The project will be supported by a direct financial contribution of US$750,000 from the Irish company, aimed to improve food security and nutrition by strengthening the milk value chain.

Over the course of the three-year programme, Kerry experts and WFP staff will work together with farmers and the local community to build milk production capacity.

Much-needed equipment and training will be provided, covering key areas of livestock management and milk production.

Further to that, the initiative will engage schools and local communities to raise awareness about the important role milk has in curbing malnutrition.

In Burundi, children receive on average just two cups of milk per month – the lowest frequency of milk consumption in east Africa

“We are delighted to be able to share our dairy, processing and nutrition expertise on Project Amata. This is an example of how Kerry, WFP and local agencies can work together towards achieving Sustainable Development Goal 2: Zero Hunger.

“It also provides a further concrete example of our ‘Better for Society’ social impact programme in action, helping to improve the health and nutrition of people in need,” said Edmond Scanlon, Chief Executive Kerry Group.

Project Amata builds on the success of the previous WFP and Kerry partnership, Project Leche, which helped Honduran farmers create a safer and more sustainable milk supply, nourishing the health of over 7,500 thousand Honduran children, as well as enhancing economic opportunity and better living conditions for the community.

In Burundi, 65 percent of people live below the poverty line and chronic malnutrition affects over half the population.

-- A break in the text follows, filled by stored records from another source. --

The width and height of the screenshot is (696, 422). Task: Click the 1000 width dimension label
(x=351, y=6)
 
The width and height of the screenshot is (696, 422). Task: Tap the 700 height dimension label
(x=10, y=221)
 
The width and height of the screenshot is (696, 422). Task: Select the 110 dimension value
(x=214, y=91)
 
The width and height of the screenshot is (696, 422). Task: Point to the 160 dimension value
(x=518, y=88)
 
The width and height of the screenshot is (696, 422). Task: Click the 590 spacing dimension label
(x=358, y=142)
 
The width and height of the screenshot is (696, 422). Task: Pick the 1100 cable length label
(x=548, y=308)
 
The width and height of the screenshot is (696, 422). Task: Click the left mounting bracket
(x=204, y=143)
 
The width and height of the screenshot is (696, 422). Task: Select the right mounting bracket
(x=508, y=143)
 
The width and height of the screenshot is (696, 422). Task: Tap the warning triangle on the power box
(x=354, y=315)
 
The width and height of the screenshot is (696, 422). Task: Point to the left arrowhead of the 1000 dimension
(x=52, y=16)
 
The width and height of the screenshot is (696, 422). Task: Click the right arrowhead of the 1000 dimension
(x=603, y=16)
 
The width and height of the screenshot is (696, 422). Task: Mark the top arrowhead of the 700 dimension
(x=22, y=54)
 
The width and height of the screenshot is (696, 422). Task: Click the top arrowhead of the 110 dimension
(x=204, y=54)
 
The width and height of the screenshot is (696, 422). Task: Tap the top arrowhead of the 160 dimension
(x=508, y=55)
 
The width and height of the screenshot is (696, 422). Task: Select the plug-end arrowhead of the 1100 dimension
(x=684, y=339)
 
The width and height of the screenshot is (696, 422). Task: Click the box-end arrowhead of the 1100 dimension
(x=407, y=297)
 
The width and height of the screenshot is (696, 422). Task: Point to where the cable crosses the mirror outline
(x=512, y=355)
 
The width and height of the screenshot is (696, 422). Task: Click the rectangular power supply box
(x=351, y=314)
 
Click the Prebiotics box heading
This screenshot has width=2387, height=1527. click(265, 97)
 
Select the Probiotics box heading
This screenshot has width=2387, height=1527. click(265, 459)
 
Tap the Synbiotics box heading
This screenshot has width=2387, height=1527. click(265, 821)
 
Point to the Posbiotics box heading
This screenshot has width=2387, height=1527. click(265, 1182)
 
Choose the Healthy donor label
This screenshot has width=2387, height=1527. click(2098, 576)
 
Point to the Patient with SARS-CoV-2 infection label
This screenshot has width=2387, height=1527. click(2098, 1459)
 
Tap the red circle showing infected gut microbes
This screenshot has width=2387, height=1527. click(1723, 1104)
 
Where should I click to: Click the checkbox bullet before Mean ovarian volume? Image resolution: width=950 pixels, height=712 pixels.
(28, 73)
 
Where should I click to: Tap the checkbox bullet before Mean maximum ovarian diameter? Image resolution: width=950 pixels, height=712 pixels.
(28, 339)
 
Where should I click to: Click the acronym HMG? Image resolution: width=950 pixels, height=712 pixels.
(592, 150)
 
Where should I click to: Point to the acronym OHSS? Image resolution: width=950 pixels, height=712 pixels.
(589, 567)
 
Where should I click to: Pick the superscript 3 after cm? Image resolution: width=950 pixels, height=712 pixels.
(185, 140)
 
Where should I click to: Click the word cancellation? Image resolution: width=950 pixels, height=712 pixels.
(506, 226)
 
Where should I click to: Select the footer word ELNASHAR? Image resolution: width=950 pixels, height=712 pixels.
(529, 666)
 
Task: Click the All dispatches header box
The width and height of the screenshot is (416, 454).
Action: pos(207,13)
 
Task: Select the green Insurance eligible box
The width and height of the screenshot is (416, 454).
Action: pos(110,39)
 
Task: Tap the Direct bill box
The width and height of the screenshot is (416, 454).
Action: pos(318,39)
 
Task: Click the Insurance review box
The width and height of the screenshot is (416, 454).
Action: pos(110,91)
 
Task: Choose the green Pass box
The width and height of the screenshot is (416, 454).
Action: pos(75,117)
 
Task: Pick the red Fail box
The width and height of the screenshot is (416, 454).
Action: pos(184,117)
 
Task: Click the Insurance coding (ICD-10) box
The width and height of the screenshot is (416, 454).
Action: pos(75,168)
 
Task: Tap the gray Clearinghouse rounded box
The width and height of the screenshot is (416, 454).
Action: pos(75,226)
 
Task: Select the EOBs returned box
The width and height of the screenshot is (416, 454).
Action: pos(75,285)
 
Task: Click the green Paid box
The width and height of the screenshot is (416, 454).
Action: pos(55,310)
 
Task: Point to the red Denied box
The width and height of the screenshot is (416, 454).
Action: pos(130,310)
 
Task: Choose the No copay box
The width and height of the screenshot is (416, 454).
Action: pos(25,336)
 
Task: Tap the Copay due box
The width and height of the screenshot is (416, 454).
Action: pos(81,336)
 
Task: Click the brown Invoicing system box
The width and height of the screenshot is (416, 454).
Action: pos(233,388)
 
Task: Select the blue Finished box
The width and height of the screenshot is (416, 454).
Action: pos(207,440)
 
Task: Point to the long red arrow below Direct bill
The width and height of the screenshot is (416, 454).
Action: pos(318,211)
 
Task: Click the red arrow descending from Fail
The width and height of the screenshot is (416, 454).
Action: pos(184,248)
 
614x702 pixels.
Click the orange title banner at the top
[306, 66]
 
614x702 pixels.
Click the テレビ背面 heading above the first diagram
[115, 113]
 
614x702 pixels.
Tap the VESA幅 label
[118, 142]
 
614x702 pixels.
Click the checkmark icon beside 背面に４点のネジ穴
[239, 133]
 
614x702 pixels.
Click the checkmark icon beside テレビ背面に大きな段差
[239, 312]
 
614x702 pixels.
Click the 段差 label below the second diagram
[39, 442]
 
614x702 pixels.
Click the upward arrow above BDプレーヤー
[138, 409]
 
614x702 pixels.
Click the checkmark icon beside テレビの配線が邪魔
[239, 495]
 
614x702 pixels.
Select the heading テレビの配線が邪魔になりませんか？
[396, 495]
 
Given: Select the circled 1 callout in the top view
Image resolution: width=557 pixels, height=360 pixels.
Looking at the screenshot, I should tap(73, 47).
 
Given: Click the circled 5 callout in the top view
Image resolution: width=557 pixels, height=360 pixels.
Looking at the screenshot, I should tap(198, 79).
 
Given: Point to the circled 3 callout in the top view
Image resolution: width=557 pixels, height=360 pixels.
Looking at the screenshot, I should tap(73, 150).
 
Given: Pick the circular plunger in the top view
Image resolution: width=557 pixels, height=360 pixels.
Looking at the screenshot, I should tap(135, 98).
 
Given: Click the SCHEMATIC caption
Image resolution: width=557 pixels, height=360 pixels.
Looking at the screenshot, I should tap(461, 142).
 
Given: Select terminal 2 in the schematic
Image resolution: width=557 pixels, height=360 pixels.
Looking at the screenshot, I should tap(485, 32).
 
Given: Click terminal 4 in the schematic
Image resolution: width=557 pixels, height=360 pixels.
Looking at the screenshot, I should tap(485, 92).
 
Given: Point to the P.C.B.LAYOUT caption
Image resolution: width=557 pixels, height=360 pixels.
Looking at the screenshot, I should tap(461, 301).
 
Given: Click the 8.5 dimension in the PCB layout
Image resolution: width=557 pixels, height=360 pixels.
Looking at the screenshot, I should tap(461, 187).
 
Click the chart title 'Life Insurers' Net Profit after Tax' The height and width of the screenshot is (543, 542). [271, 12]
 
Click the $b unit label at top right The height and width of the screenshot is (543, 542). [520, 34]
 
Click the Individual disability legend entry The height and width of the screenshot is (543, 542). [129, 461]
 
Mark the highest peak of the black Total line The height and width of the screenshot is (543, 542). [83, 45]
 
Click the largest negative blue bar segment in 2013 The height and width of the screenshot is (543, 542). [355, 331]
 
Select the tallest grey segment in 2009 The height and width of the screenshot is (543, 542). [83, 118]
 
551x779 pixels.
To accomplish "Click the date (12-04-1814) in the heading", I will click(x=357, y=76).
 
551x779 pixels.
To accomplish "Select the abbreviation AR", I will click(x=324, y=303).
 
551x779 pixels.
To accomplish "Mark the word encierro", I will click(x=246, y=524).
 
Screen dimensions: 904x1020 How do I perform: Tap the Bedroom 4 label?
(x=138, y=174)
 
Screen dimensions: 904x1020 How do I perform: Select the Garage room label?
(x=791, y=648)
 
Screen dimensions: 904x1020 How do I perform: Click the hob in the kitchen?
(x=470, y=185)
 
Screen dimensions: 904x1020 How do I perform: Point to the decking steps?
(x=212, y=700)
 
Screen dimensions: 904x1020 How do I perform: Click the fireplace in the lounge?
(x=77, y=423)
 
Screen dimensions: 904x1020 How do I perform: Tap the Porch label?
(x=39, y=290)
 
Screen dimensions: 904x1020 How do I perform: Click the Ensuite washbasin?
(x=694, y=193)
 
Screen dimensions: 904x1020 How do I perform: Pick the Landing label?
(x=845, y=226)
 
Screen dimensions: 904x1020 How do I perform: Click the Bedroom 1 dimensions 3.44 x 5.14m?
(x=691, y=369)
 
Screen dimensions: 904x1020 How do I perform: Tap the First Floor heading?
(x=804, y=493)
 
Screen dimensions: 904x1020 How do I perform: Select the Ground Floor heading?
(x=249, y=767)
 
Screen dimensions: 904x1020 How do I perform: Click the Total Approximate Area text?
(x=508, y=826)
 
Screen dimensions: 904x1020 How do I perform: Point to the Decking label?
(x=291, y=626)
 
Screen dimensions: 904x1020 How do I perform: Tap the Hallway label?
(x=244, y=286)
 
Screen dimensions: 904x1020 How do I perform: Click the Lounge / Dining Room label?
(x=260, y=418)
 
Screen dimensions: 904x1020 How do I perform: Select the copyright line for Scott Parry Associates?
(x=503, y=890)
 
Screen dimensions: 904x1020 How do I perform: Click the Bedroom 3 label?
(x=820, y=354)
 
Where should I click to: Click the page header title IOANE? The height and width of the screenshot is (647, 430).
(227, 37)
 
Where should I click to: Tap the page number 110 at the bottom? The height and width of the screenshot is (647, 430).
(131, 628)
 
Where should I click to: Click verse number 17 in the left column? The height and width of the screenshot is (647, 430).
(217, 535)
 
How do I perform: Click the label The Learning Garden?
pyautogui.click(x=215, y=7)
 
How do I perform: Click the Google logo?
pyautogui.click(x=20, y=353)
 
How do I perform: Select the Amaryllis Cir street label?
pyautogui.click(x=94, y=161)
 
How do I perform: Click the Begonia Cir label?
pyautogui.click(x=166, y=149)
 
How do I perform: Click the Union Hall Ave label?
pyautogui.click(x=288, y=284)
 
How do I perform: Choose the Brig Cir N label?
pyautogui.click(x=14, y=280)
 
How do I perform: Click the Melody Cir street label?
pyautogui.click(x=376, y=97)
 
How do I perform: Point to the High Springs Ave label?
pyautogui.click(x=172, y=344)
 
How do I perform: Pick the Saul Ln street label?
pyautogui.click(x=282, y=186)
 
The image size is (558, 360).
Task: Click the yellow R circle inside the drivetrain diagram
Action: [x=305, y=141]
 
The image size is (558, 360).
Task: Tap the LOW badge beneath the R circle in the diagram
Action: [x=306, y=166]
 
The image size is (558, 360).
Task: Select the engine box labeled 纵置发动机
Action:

Children are often the most affected, as the lack of regular nutritious food and poor dietary diversity makes them vulnerable to infections and seriously undermines their performance at school.

Milk is one of the few sources of animal protein available to children in Burundi, but on average children receive just two cups per month – the lowest frequency of milk consumption in east Africa.

For the 11 million people in Burundi, these challenges add up, affecting personal development as well as the country’s economic and social development.

Other than the recent support by Kerry and WFP, the country has signed a public sector loan agreement with OPEC Fund for International Development (OFID) worth US$20 million, to co-finance a project that will improve food security, expand access to marketplaces and social services, and strengthen the resilience of agricultural production systems.

The project, ‘Agricultural Production Intensification and Vulnerability Reduction Project in Burundi’, is co-financed by the government of Burundi, the International Fund for Agricultural Development, and the World Food Programme.